# [TASK BRIEF]
Return each line of the data below that contains the string "computer".

# [EXERCISE MATERIALS]
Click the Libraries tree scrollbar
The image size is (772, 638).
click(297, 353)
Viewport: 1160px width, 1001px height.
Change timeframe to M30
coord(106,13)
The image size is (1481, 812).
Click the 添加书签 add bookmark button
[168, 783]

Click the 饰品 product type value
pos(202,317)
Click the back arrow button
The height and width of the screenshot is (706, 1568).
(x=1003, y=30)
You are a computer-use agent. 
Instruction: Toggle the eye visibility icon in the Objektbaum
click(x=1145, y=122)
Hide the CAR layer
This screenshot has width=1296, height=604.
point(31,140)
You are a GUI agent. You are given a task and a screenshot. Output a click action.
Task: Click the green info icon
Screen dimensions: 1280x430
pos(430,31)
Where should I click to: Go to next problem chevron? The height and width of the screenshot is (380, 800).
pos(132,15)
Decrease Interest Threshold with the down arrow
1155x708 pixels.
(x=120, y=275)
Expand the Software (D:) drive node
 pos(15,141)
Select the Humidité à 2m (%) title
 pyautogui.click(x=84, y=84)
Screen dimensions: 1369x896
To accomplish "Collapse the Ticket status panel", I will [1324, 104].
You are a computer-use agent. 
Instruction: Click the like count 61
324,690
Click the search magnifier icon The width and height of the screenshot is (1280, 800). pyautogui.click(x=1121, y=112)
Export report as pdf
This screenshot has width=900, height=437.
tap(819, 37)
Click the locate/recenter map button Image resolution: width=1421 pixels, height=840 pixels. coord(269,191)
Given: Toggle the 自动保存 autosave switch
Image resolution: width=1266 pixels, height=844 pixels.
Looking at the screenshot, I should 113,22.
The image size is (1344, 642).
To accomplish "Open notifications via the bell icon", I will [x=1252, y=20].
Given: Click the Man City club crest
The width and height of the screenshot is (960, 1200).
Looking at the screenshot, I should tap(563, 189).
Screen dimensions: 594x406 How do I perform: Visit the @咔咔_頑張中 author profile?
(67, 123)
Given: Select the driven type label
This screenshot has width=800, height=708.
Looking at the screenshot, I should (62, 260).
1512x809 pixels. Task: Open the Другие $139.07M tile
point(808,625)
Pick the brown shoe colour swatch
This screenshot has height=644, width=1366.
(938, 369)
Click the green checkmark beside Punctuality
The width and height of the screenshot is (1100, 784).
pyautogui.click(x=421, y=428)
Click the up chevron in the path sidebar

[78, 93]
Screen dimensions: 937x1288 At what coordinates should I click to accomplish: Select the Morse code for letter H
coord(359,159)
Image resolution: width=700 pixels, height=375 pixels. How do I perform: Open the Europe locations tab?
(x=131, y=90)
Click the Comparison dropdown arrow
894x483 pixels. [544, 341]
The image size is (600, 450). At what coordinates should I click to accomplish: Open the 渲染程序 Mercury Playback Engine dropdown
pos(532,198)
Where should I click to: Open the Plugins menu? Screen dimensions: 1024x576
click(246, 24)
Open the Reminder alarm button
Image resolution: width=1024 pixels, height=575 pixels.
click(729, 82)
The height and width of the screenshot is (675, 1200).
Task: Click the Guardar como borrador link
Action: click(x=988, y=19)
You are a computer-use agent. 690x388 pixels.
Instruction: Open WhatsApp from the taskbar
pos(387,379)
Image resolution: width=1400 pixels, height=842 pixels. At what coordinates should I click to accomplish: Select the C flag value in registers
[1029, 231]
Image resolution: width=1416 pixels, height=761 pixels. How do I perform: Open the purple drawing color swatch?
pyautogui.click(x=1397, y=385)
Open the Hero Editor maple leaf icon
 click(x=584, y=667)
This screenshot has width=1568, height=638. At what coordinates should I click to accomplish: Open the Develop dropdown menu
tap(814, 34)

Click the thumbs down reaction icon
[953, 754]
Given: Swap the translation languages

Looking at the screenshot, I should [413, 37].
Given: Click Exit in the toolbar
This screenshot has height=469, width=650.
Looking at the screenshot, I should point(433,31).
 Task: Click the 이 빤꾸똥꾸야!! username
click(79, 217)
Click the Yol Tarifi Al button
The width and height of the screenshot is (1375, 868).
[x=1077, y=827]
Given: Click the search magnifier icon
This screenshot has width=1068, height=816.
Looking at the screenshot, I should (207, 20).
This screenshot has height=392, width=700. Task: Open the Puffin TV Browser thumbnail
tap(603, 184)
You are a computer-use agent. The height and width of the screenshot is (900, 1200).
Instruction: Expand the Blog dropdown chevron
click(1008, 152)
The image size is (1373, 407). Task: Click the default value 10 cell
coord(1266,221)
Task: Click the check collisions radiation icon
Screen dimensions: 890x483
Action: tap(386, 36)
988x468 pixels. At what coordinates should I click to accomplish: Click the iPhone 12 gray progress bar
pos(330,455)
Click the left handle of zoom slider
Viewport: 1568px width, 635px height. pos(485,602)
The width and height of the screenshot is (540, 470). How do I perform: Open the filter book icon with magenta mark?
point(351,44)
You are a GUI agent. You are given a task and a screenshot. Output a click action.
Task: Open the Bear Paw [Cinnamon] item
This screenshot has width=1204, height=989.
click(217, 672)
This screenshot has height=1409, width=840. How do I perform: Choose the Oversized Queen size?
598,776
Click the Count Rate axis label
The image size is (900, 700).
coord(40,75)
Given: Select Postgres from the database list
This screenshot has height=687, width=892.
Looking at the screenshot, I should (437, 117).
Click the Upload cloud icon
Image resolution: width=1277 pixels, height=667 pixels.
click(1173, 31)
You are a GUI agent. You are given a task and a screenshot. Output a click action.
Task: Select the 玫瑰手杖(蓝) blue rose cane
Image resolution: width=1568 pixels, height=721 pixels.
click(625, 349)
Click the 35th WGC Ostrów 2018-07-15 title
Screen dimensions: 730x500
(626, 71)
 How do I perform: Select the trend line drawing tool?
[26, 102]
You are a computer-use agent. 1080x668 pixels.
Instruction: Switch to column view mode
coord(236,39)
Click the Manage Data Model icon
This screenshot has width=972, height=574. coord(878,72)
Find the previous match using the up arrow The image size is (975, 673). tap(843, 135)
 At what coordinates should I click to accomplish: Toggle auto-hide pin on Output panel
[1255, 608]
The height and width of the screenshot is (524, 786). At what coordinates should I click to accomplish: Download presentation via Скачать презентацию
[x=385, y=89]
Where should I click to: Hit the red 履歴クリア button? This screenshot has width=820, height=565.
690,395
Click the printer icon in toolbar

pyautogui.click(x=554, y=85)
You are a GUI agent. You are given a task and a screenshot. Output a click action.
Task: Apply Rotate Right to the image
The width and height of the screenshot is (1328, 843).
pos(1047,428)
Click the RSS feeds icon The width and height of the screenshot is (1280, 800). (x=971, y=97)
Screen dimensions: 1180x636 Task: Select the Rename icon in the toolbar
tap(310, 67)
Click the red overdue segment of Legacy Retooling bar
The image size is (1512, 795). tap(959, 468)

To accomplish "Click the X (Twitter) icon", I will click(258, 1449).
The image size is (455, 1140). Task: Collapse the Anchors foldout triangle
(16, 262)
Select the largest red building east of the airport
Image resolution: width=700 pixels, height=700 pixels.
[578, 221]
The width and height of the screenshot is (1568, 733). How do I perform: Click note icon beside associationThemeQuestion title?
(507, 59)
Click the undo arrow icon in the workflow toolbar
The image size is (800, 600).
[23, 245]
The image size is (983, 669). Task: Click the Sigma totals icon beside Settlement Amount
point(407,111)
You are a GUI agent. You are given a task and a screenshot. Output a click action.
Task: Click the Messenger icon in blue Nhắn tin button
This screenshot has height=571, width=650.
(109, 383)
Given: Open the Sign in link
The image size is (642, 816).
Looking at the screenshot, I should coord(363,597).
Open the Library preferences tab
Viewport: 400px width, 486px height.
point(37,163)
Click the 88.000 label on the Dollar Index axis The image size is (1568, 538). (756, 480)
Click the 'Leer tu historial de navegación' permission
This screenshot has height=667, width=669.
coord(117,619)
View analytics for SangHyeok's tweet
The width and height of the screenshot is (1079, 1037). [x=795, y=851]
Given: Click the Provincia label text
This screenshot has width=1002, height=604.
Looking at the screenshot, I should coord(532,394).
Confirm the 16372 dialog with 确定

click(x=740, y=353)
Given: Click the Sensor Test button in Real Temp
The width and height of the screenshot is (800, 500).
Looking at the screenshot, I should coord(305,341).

# [RESULT OF THIS EXERCISE]
You are a computer-use agent. 
You are a computer-use agent. 
You are a computer-use agent. 690x388 pixels.
You are a computer-use agent. The height and width of the screenshot is (900, 1200).
You are a computer-use agent. 1080x668 pixels.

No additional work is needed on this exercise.